Several factors can be attributed to the increase in data leaks, primary one being the addition of numerous end point devices across the organisation, resulting in sensitive data being dispersed out of control. Moreover, with the adoption of hyper-cloud environments, data is no longer just stored in devices; information can be deposited into S3 buckets, Azure Blob and, in multiple email servers. Data can also be stored in various unstructured and semi-structured formats; ranging from database and excel sheets to pdf files and even images. This widespread range of data makes it humanly impossible to discover, classify and control all the information scattered across the enterprise ecosystem. Besides, security lapses such as open ports and endpoints, weak server configurations, insider threats and over-privileged accounts have also contributed to the rise in breaches. Preventing data leaks has therefore become a monumental task and a board-level agenda.
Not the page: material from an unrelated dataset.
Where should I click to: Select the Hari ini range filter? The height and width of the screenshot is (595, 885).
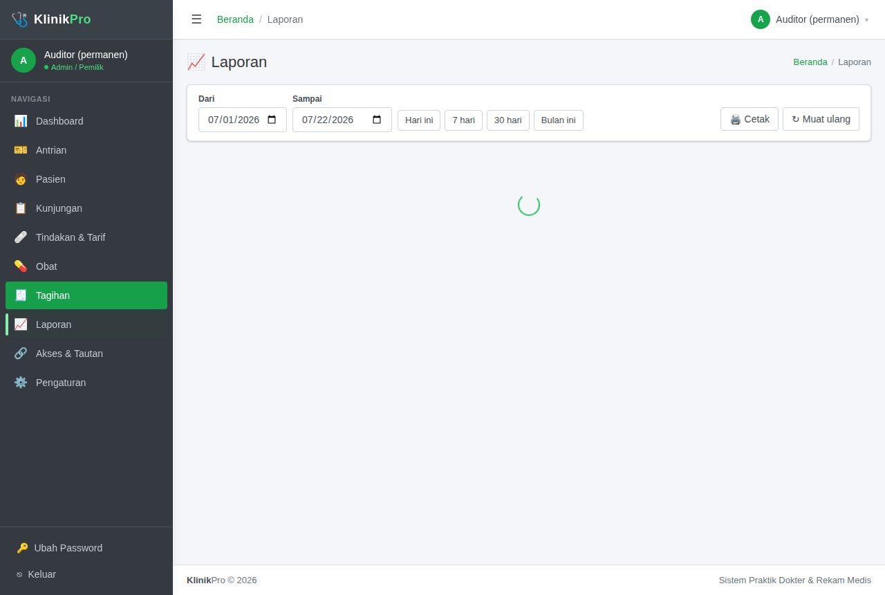419,120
SISA believes that a fundamental solution to preventing data breaches lies in the discovery and classification of all the data present in the organisation.
Data Discovery: Process and Benefits
“Organisations have been built with years of hard work. The trust is built with our customers, with our partners. Once the data breach happens, the image of the organisation will turn and slowly customers lose trust.”
– Venkata Ramana, Solution Head – Cyber Security Products, SISA
Sensitive data discovery is the process of enabling businesses to collect and evaluate data from various sources with the end objective of classifying and securing sensitive data. A single breach of data can tarnish years of mutual trust and loyalty between organisations and customers. Thus, data detection, classification and remediation are vital; not only to maintain customer trust but also to tackle the various legal and financial problems that data breaches bring.
Deploying an automated data discovery tool like SISA RADAR can help simplify this complexity and secure organisational data at the highest level. A data discovery solution works by identifying both structured and unstructured sensitive data across the corporate networks and on cloud infrastructures; enabling users to analyse, classify, track and report on file content. Organizations can also utilize the remediation feature to mask, truncate or delete the discovered data – thereby enabling faster compliance with regulatory standards. These features are most suitable for the banking and insurance industries that are expected to securely store highly sensitive data at all times.
There are two approaches to simplifying the discovery of sensitive data: proactive and reactive. In order to minimise breaches, organisations have to adopt the proactive approach and take pre-emptive actions before small problems snowball into bigger crises. Analyzing the current global situation of widely dispersed data and ever-increasing cyber attacks, the most prominent proactive approach an organisation can take is the adoption of a state-of-the-art data discovery tool like SISA RADAR.
Discovering data across channels, networks and platforms has become more important than ever to tackle breaches and comply with regulations. A good data discovery tool can help organizations optimize their data storage, improve their understanding of the associated risks and enable customization of data classification workflows. In addition, the use of effective sensitive data discovery systems and tools makes it easier for organizations to ensure complete data compliance and data protection.